A Story From Another Century
A few years after its initial release, I had the opportunity to discuss development of Jini (more recently known as Apache River) with one of the lead software engineers on the project. Jini has a very complex distributed network architecture and making it work was no trivial feat. While he told me the story of creating the software, the developer wasn't bragging about the technology, he was bragging how smoothly the development went. The key factor was an intensive upfront design process:
The Development Process
It took the software engineering team something like three months of design work before anybody got to write even the first line of code. The story goes that after defining the requirements (and I imaging developing use cases) the team sat around conference tables testing the design by simulating the system. (Note I said testing the DESIGN, not testing the software.) Every developer in the room would represent an agent running on the system and the table served as the network. To send "packets" of data, you would write the details on a post-it notes and put it on the table to be delivered. As packets arrived people would discuss what they got and what they would do with it. Missing or incorrect data would be a sign that the protocol needed to be refined. Unexpected behavior meant would result in changes to the definition of a call. Later on, as the design matured, the testing would get more elaborate. Some post-it notes might get removed from the table before delivery or re-ordered to test resilience in the face of a mis-behaving network. (These kinds of things are critical in a distributed application because there is no such thing a network that is 100% reliable.)
Only after the design was complete did anyone start writing the code. Writing the code was the easy part, and it went remarkably smoothly. Everybody knew what they had to do and got most of their individual debugging done with unit tests. When the pieces were ready, integration testing revealed a system that mostly worked the first time they tried it. Was it perfect? Of course not, but there was remarkably little pain. The initial coding time for the preliminary implementation was closer to a third of the time required.
The key thing that made this possible was that the testing of the design resulted in a creation of a very well-defined API that everybody on the team understood. There was a mandate about how the interfaces would behave: "If I send you this, here's how you should respond", "If you send me that, here's what I'm going to do", "If I don't get the response I'm expecting, I'll do this", and so on. These are software contracts that ensure that all the pieces of a system will interact smoothly. These contracts or invariants ensure the predictability of a system and promote is usability.
What is Old is New Again
At a client site last week, I was retelling this story to a Dev Ops colleague of mine. We’re working together on automating a new multi-account AWS environment that will rely heavily on Control Tower and Cloud Formation. The significance of the story comes from our mutual desire to create in a way that ensures we get the fundamental design points right from the very beginning of our deployment. If we get something important wrong, it will be very difficult to go back and change it: schedules will slip, security could suffer and the engineering team that we're encouraging to migrate into our new environment may decide that the hassles and risk are too great to bear. In short, an early failure could lead to abandonment of the project that we believe is critical for the ongoing growth of the company.
The design is elaborate, and we know that we'll be needing some custom resources in our Cloud Formation Templates (CFTs) to take care of details that are currently offered by Cloud Formation or Control Tower.

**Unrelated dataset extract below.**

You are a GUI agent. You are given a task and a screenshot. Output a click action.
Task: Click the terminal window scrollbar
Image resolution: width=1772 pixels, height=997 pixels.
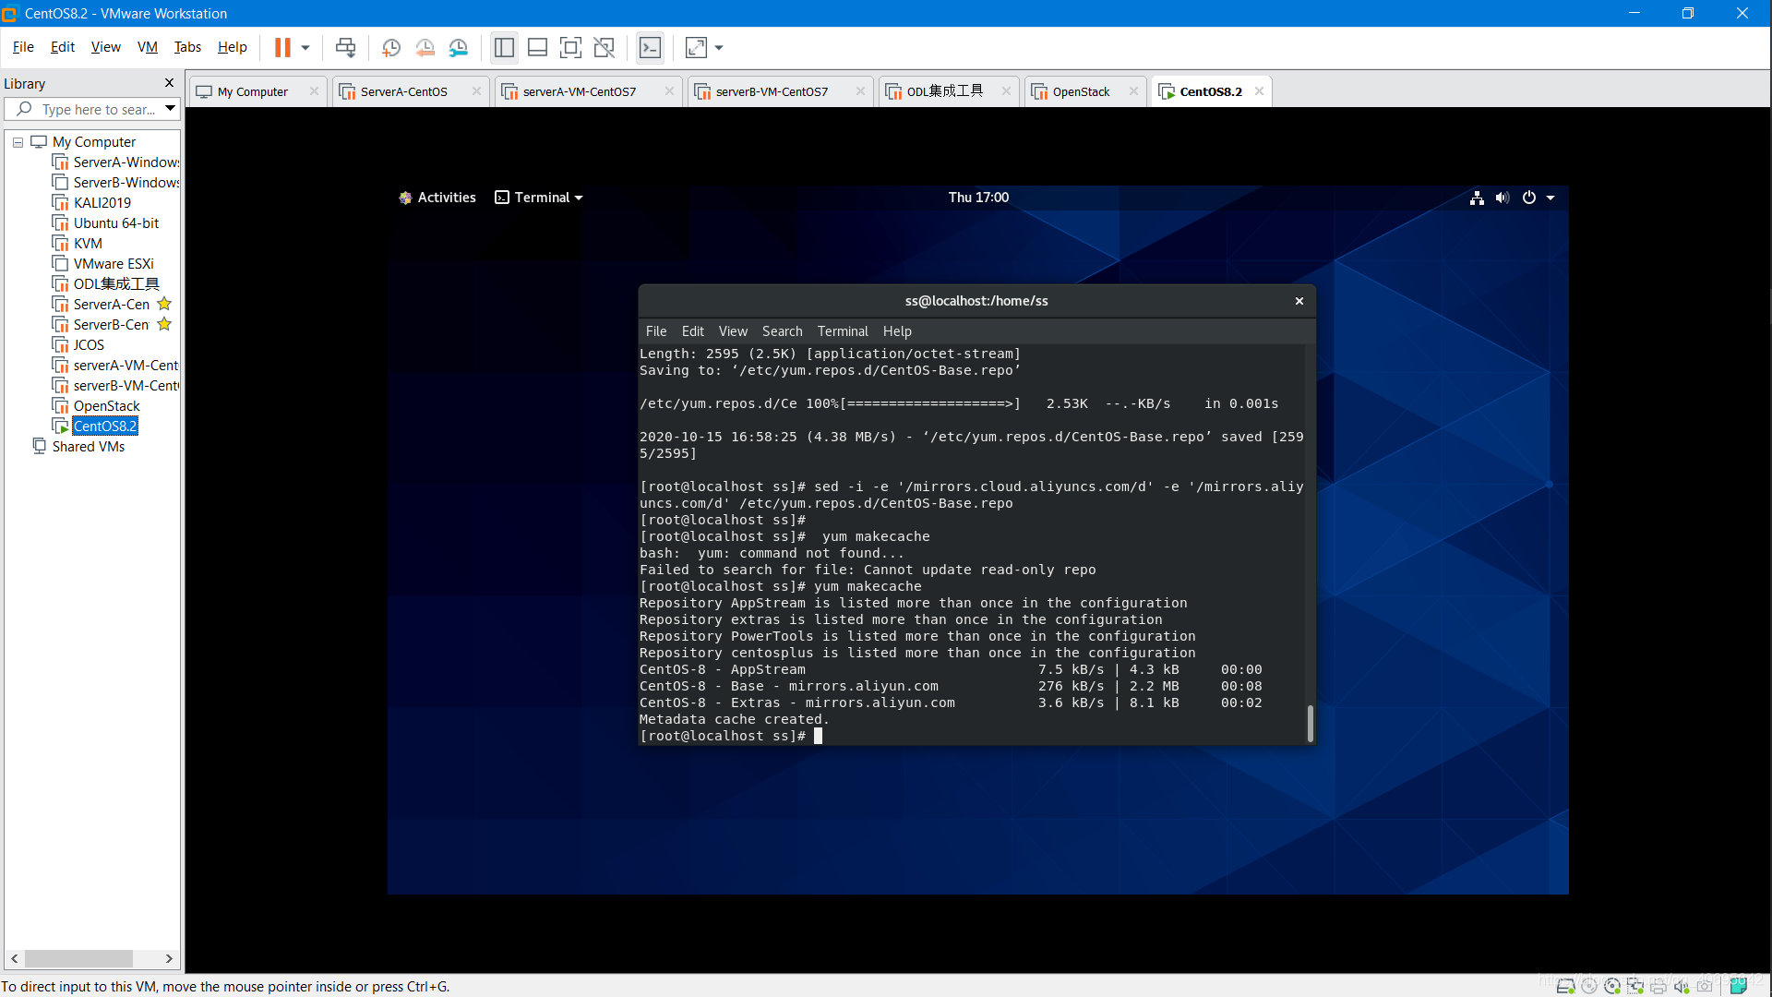coord(1310,723)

For example, networking between accounts will be done using a Transit Gateway (TGW). When Control Tower vends (i.e. creates) a new account it will deploy a CFT in the new account that creates the network resources needed by the new account (VPC, subnets etc.) Since we want the process to be fully automated, the understanding is that the new account is responsible for installing routed into various Transit Gateway Route Tables to enable access back to itself. However, the TGW isn't in the same account and there aren't any native resources that you can put into a CFT that will allow it to update a routing table in a different account. So, we need to define a customer resource that takes care of that. The expected behavior of said resource needs to be clearly (and correctly) defined or networking between accounts in the new environment won't work (or will have to be performed manually...yuck!) That behavior I'm describing is tantamount to a software contract.
So, we've got the requirements and our use cases show how much better the new environment could be, but we both agree that the way to make progress is to ensure, like the Jini Team did, that our design is carefully tested. We're breaking everything down and walking through it in detail. The results of our work have been a set of compartmentalized items that should be easy to code. After coding, it should also be easy to use unit tests to verify that the obligations of software contracts are being met. As the design is finished, early indications are that the technique is working...so far, the coding has been easy and it seems to be meeting expectations.

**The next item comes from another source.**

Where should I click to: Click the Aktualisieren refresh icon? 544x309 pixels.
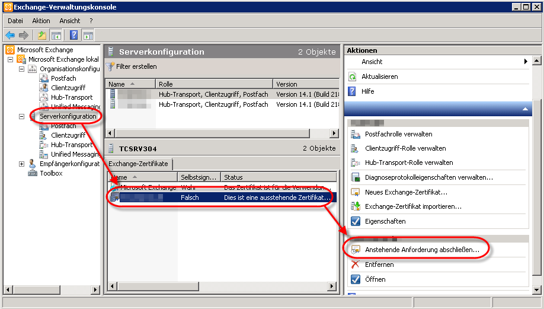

My colleague and I are in agreement about the importance of this design-first methodology, and we're working to demonstrate its importance to other members of the DevOps team. In these days of infrastructure as code it's not enough to write a configuration like a programmer, you have to write it like a software engineer.

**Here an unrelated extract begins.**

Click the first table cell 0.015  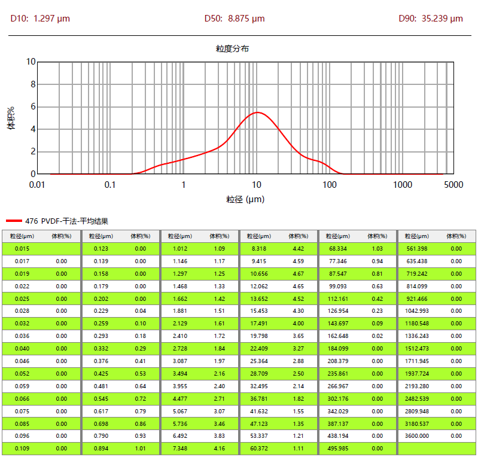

If you would like to discuss more about how DevOps teams can learn from Software Engineers and their methodologies, please contact us.
 Jini was first released in the late 90's so the conversation I'm basing this article on was not quite two decades ago. I'm recounting it to the best of my ability, but I can't swear that I have all of the details exactly right. When I can tell you is that the gist is correct. Any inaccuracies in the description are my own fault.